What you need to do:
Every line from the one with "Open the Apps dropdown in navigation" through the end of the entries below must be retyped exactly, and only those lines. The pictures are not part of the copy.

━━━ Exercise data

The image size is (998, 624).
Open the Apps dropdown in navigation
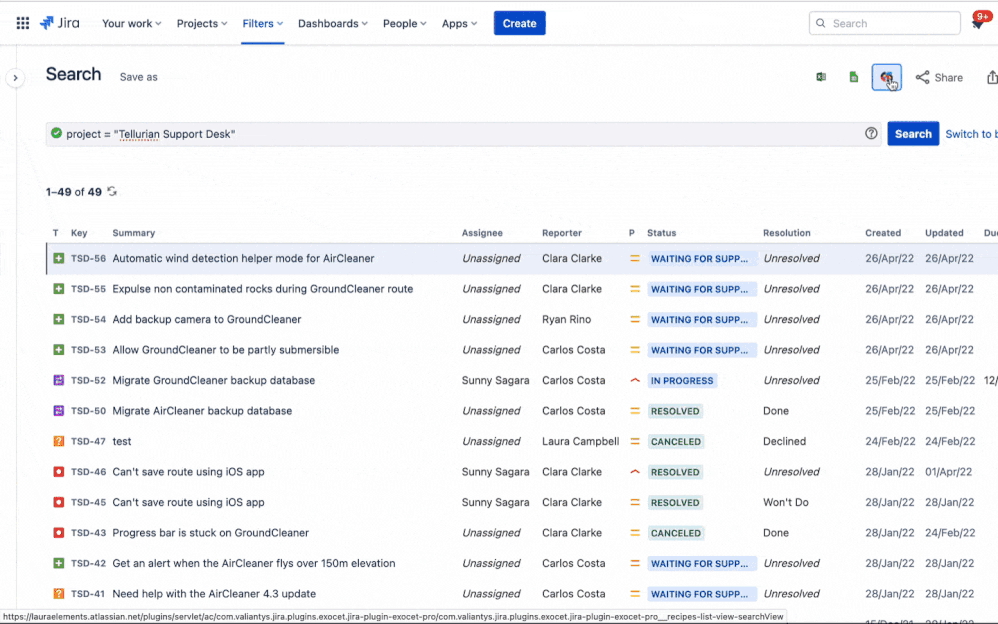[459, 23]
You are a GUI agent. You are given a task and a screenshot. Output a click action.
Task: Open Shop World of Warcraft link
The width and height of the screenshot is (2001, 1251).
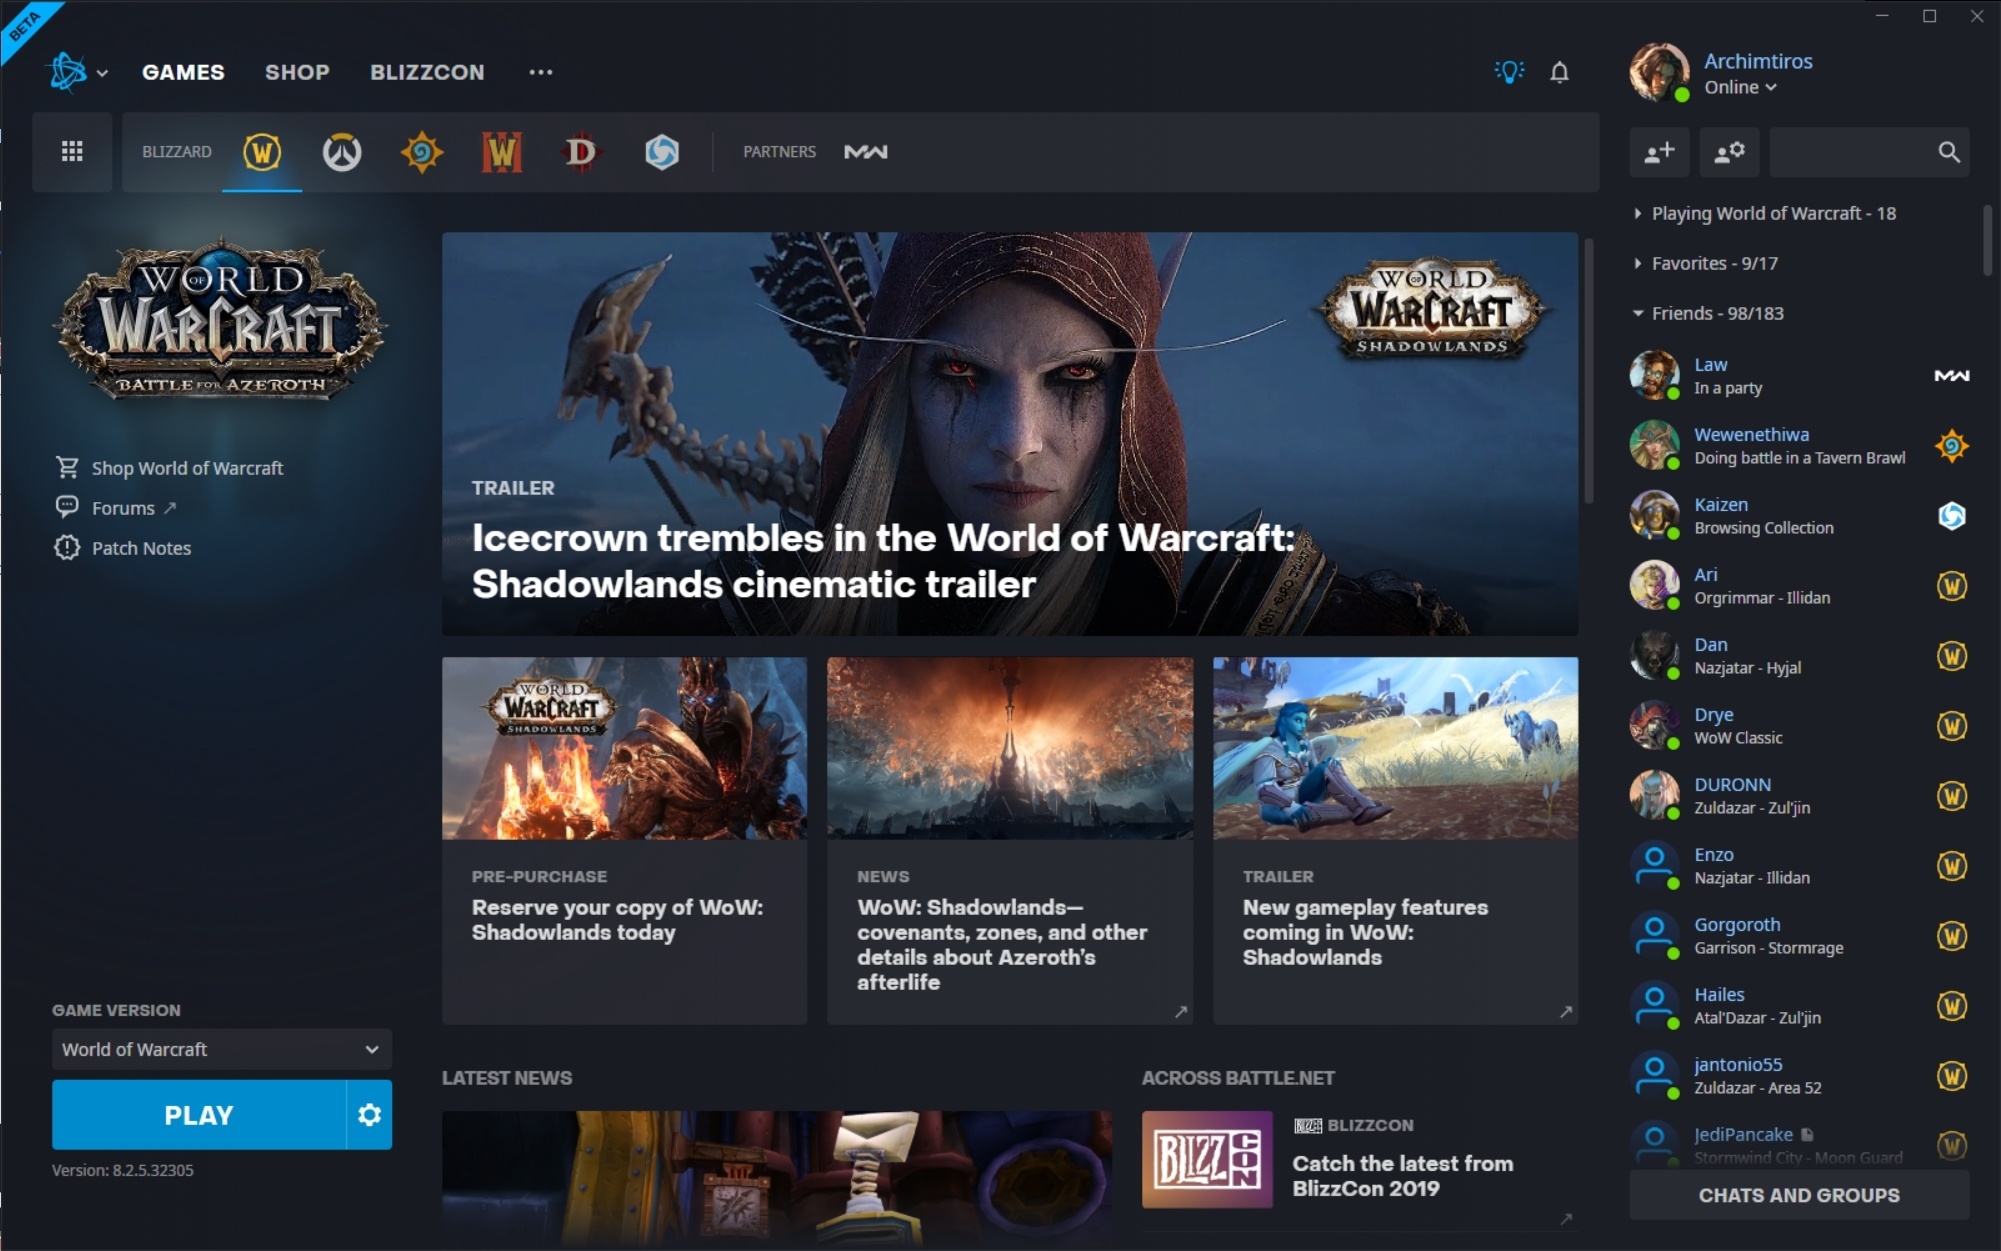pyautogui.click(x=189, y=466)
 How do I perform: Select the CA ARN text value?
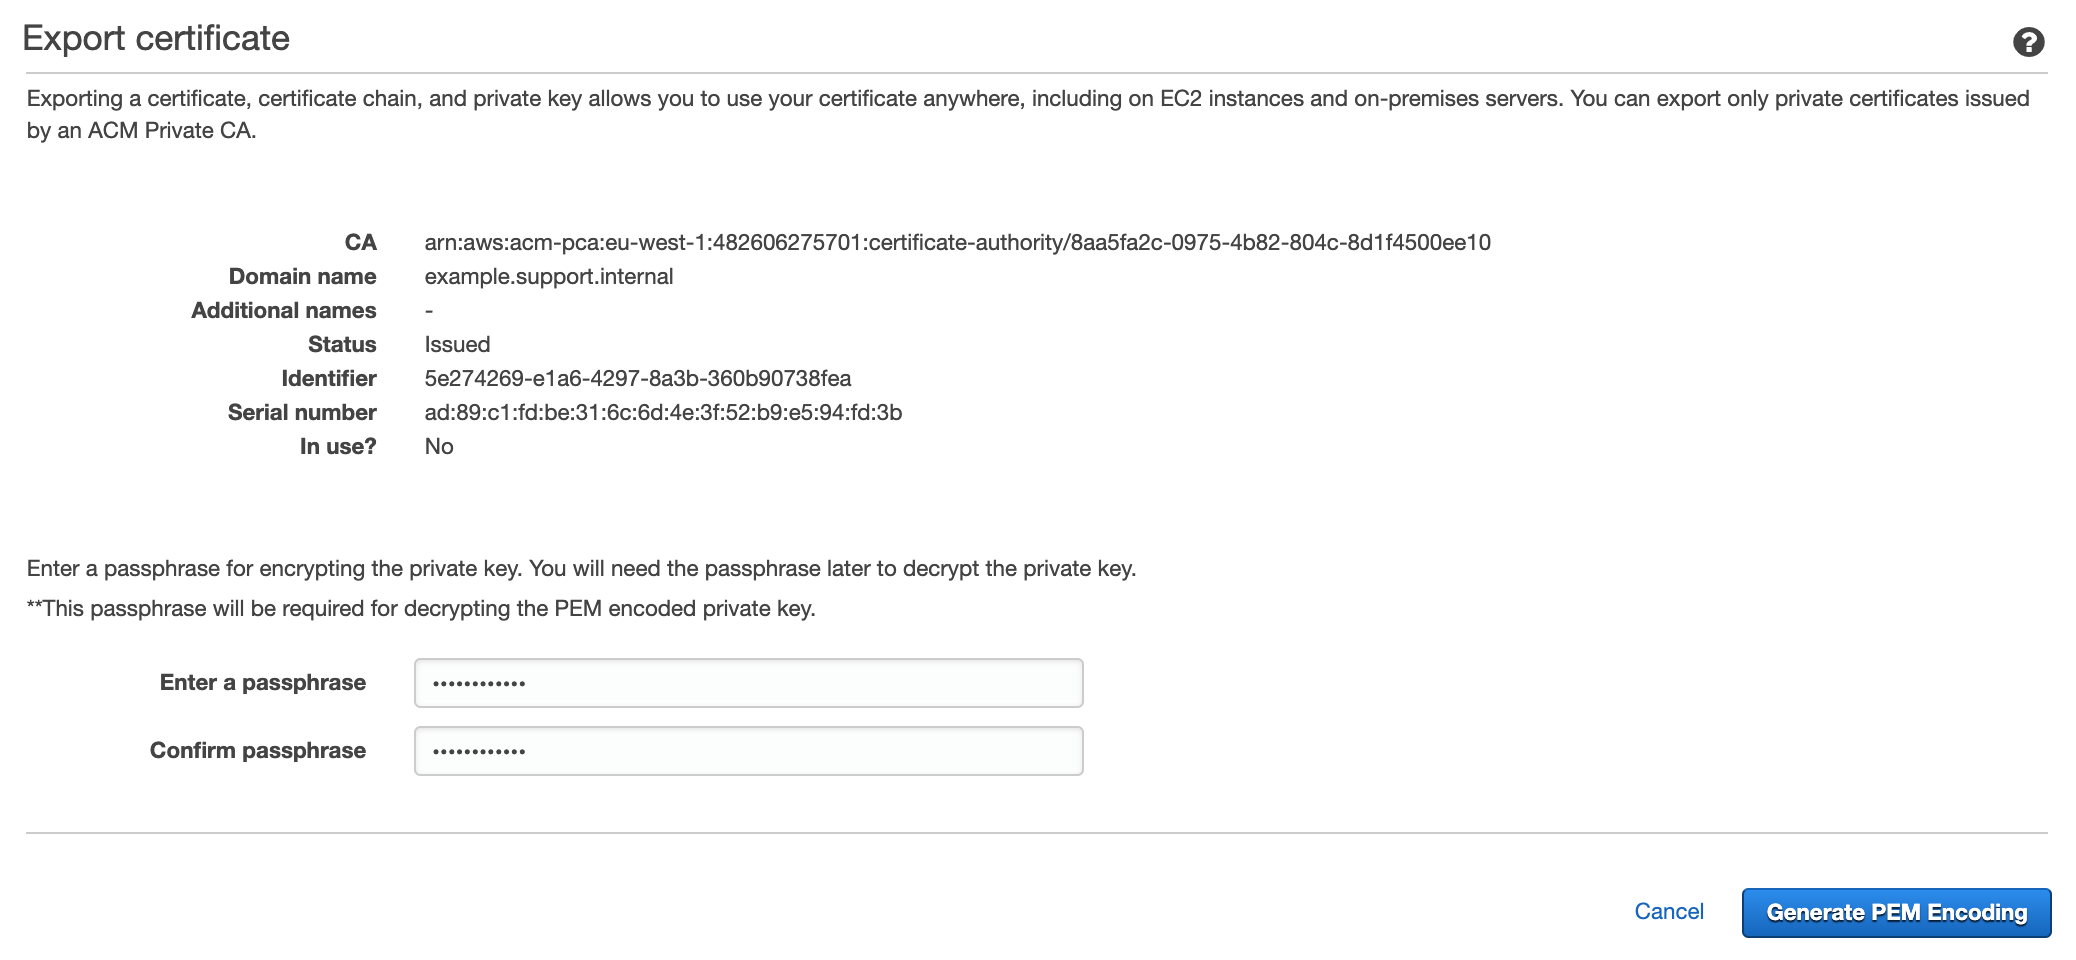tap(957, 241)
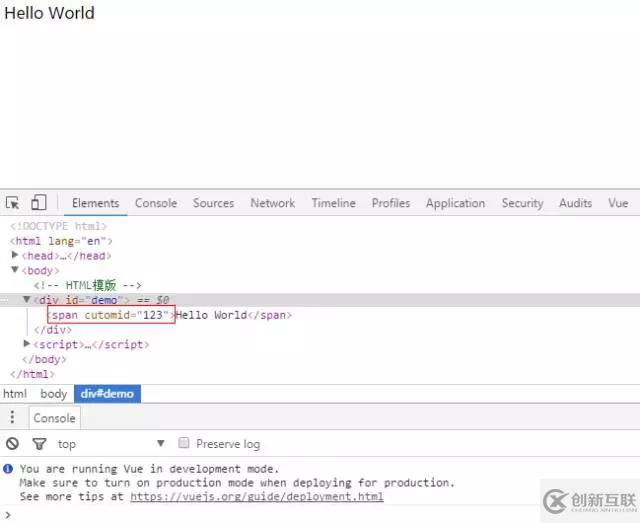Expand the head element node
Screen dimensions: 640x523
pyautogui.click(x=15, y=256)
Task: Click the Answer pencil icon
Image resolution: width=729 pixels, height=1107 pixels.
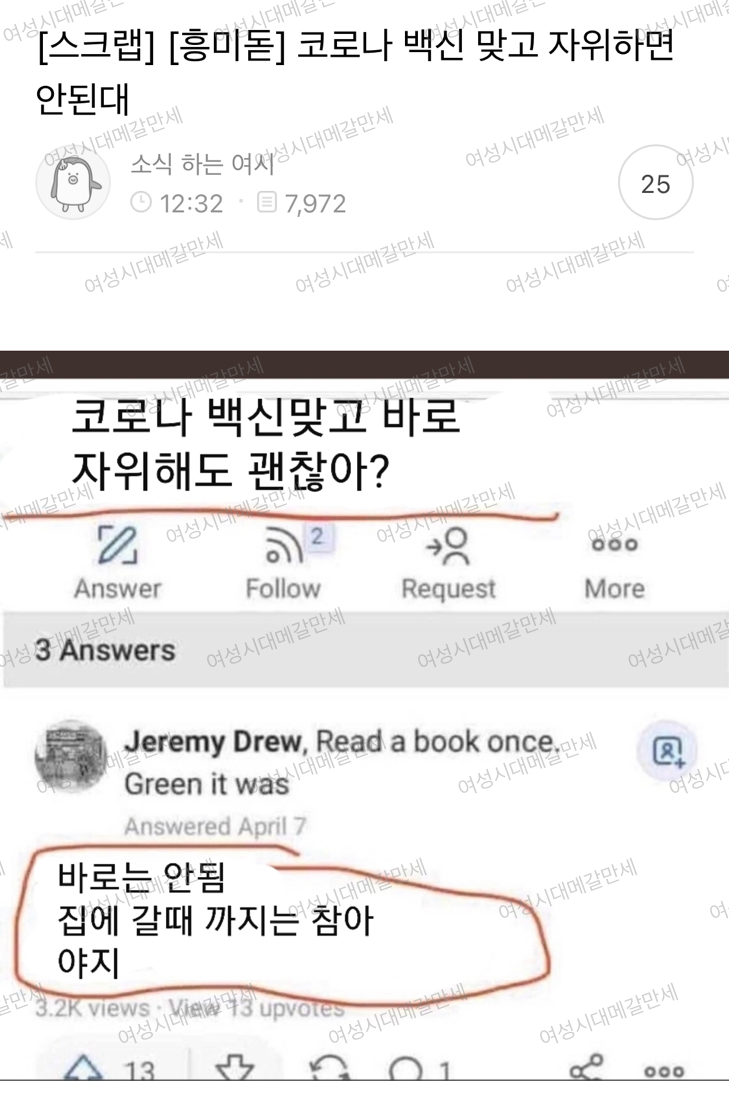Action: tap(117, 545)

━━━━━━

Solution for this problem:
Open the Apps dropdown in navigation
[459, 23]
You are a GUI agent. You are given a task and a screenshot. Output a click action.
Task: Open Shop World of Warcraft link
The width and height of the screenshot is (2001, 1251).
pyautogui.click(x=189, y=466)
 How do I perform: Select the CA ARN text value?
tap(957, 241)
Expand the head element node
Screen dimensions: 640x523
pyautogui.click(x=15, y=256)
Task: Click the Answer pencil icon
Image resolution: width=729 pixels, height=1107 pixels.
Action: tap(117, 545)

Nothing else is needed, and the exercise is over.